Task objective — Copy the portion of the tips on thriving in male-dominated industries below that falls between "The good news" and "Find a mentor.", inclusive.

====== Passage shown ======

Tips for women to thrive in male dominated industries

Rise to the top

Despite the rapid strides we have made towards gender equity in the workplace there are still many male dominated industries. Some examples of sectors that have yet to come close to achieving gender parity include information technology, most segments of the engineering industry, construction and investment banking.

The good news is that even in these industries, women are achieving higher levels of representation and visibility than they had just 15 years ago. Nonetheless, making your way in an industry where female colleagues or clients are rare can be lonely as a female entrepreneur or employee.

So, with that in mind, here are a few ideas about how you can thrive on your own terms if you’re a woman working in a male-dominated workplace or industry:

  • Don’t let the stereotypes bother you.
  • Find a mentor.
  • Be assertive.
  • Network with other women in your sector.
  • Cultivate relationships.
  • Don’t get caught up in imposter syndrome.
  • False modesty will get you nowhere.
  • Don’t let your gender become the sole focus.

====== Data provided ======

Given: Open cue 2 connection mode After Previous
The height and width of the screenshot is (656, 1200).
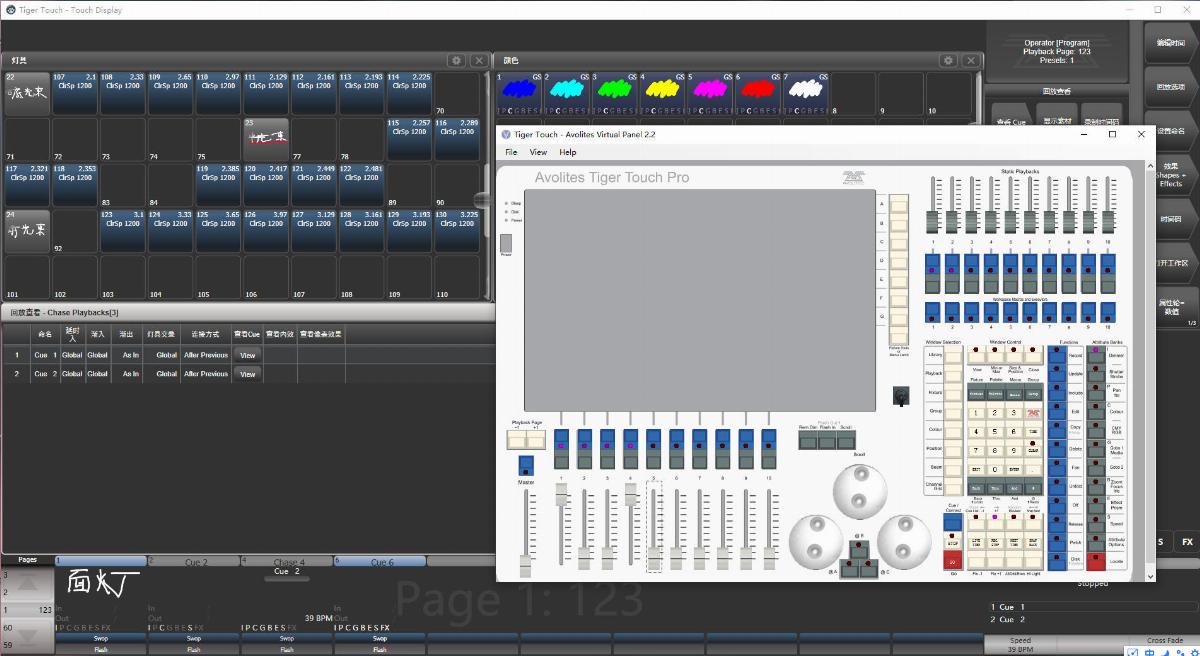Looking at the screenshot, I should point(205,374).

======

Solution —
The good news is that even in these industries, women are achieving higher levels of representation and visibility than they had just 15 years ago. Nonetheless, making your way in an industry where female colleagues or clients are rare can be lonely as a female entrepreneur or employee.

So, with that in mind, here are a few ideas about how you can thrive on your own terms if you’re a woman working in a male-dominated workplace or industry:

  • Don’t let the stereotypes bother you.
  • Find a mentor.